April 6, 2008
Sequence shuffling revisited
In my post “Trivial Sequence Shuffling” from yesterday I showed a simple hack to shuffle a sequence.
For your convenience:
(defun seqrnd (seq) "Randomize the elements of a sequence. Destructive on SEQ." (sort seq #'> :key (lambda (x) (random 1.0))))
The only downside to this algorithm, I claimed, is its complexity, which is worse than that of a specialized sorting algorithm.
However that is not the only problem with it. The ensuing discussion (thanks for your comments, guys!) showed that I didn’t notice an allowance made by the standard: the :KEY function might be called more than once, and implementations seem to make use of this. And while it is allowed to return different keys for the same element (i.e. let the :KEY function be not a proper function, but a plain relation), the result will not be a discrete uniform random distribution, but a biased distribution depending on the intricacies of the sorting procedure.
In this post I’d like to show the alternatives proposed and my own amendment, which extends my original flawed solution.
Peter de Wachter proposed:
(defun better-shuffle (seq) (let ((tagged (mapcar (lambda (x) (cons (random 1.0) x)) seq))) (mapcar 'cdr (sort tagged #'> :key 'car))))
It’s not that I don’t like it at all (after all it’s a nice case study in functional programming!), but I’m allergic to the consing it produces. I also feel that it overcomplicates things.
Paul Khuong wrote something similar which looks a bit more elegant to me:
(defun random-shuffle (sequence) (map-into sequence #'car (sort (map 'vector (lambda (x) (cons x (random 1d0))) sequence) #'< :key #'cdr)))
The other approach (in Scheme) came from Phil Bewig (hope I got the indent right):
(define (shuffle x) (do ((v (list->vector x)) (n (length x) (- n 1))) ((zero? n) (vector->list v)) (let* ((r (random n)) (t (vector-ref v r))) (vector-set! v r (vector-ref v (- n 1))) (vector-set! v (- n 1) t))))
Ah, sorry Phil, but that's not my kind of style :) Too much imperative stuff here, a data conversion and a DO loop. Somehow the name of Rube Goldberg comes to my mind...

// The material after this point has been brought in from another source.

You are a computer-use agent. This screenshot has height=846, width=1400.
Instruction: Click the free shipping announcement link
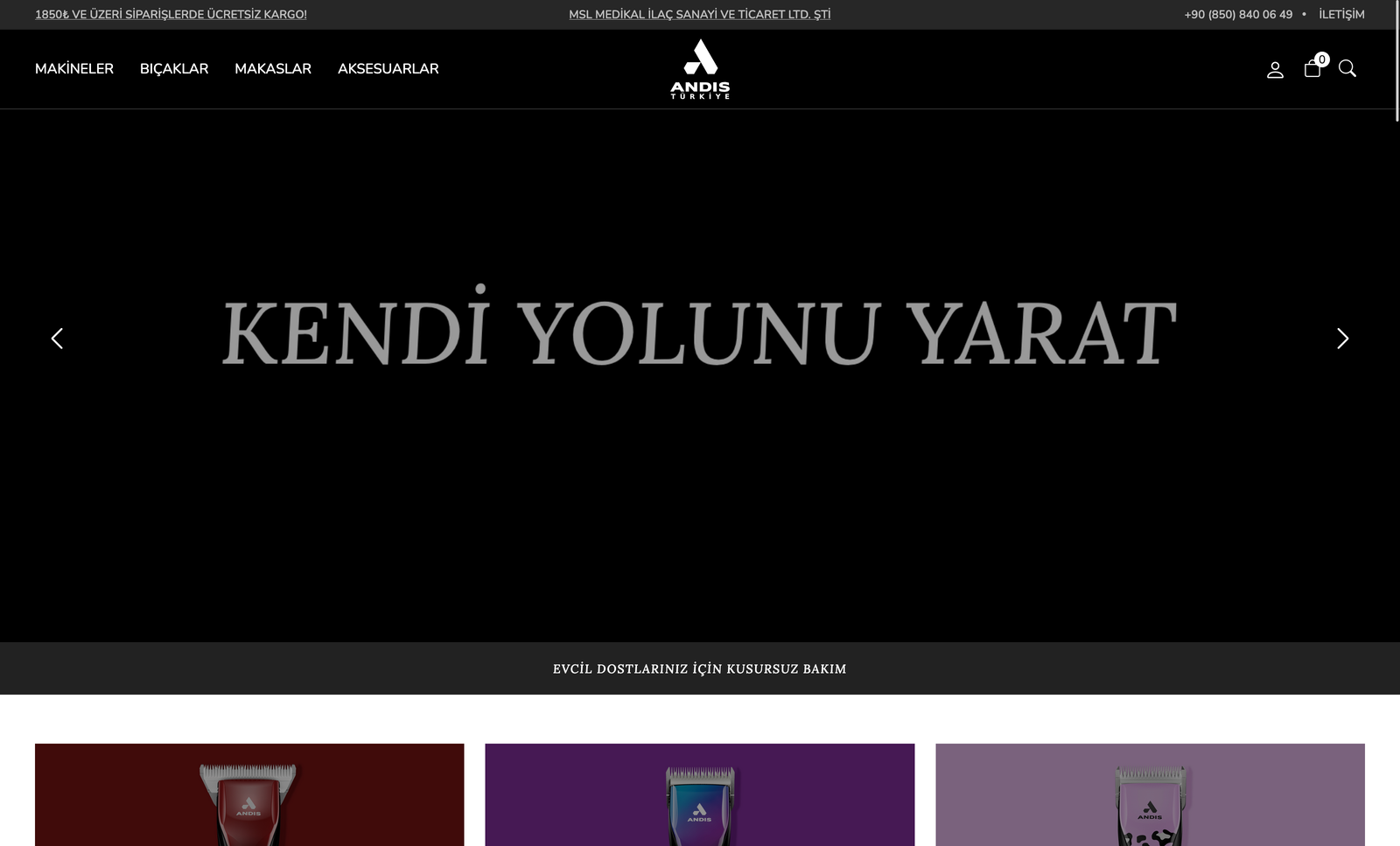(x=171, y=15)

The <Good Solution> (alluding to Mark Tarver's Qi blurb) involves a thing as natural as anything to a Lisp (and I include Scheme here) programmer: memoization.
While memoization, i.e. caching function results, is most often used in a performance context, we might also apply it here to make our function always return the same result for an object, thus imposing a total ordering on the list:
(defvar *random-id-ht* nil) (defun initialize-memo () (setf *random-id-ht* (make-hash-table :test #'eq))) (defun consistent-random-id (obj) (multiple-value-bind (val found-p) (gethash obj *random-id-ht*) (if found-p val (setf (gethash obj *random-id-ht*) (random 1.0))))) (defun seqrnd (seq) "Randomize the elements of a sequence. Destructive on SEQ." (initialize-memo) ; need to clear between runs (sort seq #'> :key (lambda (x) (consistent-random-id x))))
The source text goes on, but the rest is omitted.